Going forward, Seamon plans to expand the study to include many more memory-impaired subjects. He also suspects that the memory camera can be helpful in improving recollection in people with normal memory function, and hopes to find the right experiment that can demonstrate this with Wesleyan students. Other experiments he has planned for the future include testing how the memory camera improves recollection when subjects are shown short film clips, and when those with normal memory are asked to remember what they ate for dinner a week earlier (an exercise mimicking a memory impairment).
Tacie Moskowitz ’13 is one of the students in Seamon’s Memory Theory and Research seminar. She previously took Seamon’s “Human Memory” class during her sophomore year, and loved it. She also has long enjoyed photography, so when Seamon asked if she was interested in helping to conduct the memory camera research, she says, “I was excited at the chance to combine memory and photographs to see in what ways the two are connected.”
Taking Wesleyan students through the walk they designed for the research has been “a nice and silly way to meet other students on campus,” Moskowitz says. “Also, seeing how the data comes out at the end of each semester is definitely an exciting process. Even when we don’t get the results we were expecting, we always learn something new about the nature of our experiment.”
Boyuan (Julian) Zhong ’13 also led students on tours as part of the memory camera research. Though it wasn’t required for the research, he found it fascinating to observe the participants as they tried to commit the different actions to memory.
“It was really amazing to see how students tried their best to remember the actions and associate them with the specific location. Without noticing, they often used different memorization techniques. Some kept repeating the words describing the action, some tried to perform the action themselves, and some just stared at me without moving as if taking a ‘mental picture,'” Zhong recalls. “But apart from those memory techniques, it was also interesting to see how different memory aids used in the experiment clearly yielded different results.”
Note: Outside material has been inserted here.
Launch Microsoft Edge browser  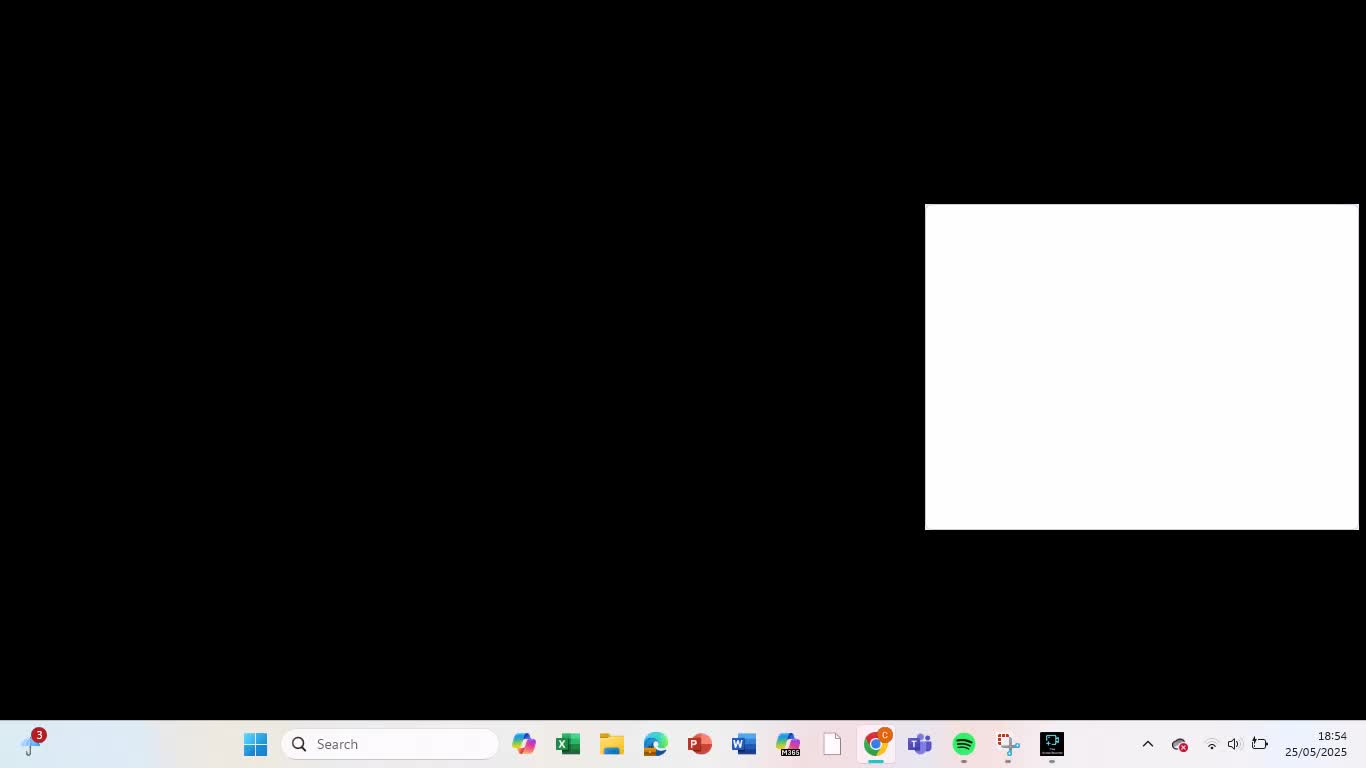[656, 744]
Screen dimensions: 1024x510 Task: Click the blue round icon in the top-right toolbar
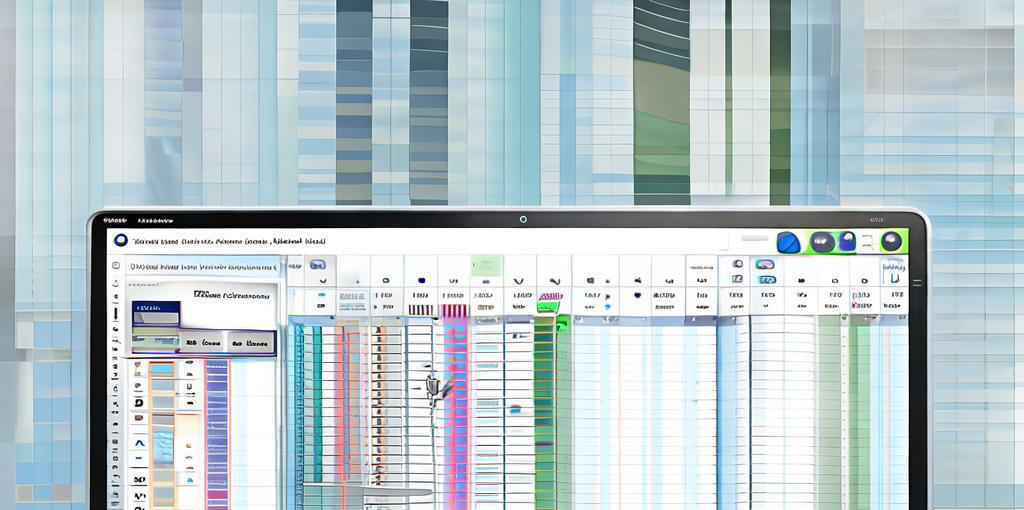click(788, 242)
Seamon says that working at the Institute of Living has illuminated for him the struggles faced by memory-impaired patients and their families. He’s hopeful that his research with the memory cameras will ultimately help improve patients’ quality of life—not only by improving their recollection of the past, but by helping them to think about the future.
Seamon explains that as our understanding of the complexities of human memory has grown more sophisticated, it’s become clear that memory is not just a repository of information, as it was once thought of. Our brains don’t store literal copies of past experiences to be retrieved, like the snapshots from a memory camera. Instead, our memories are interpretations of these experiences.
“Because it’s reconstructive, memory allows us to take our interpretations of past experiences and combine them in novel ways to think about the future. The function of memory is to help us use what we learned in order to lead better future lives,” he says.
The memory-impaired people at the Institute of Living “all have problems remembering the past, but they also have problems thinking about the future. These two things go hand in hand. And so one of our goals is to see not only if we can help people with memory impairments, but whether we can enhance their well-being by improving the way they think about the future,” says Seamon. “That’s what’s going to be really exciting.”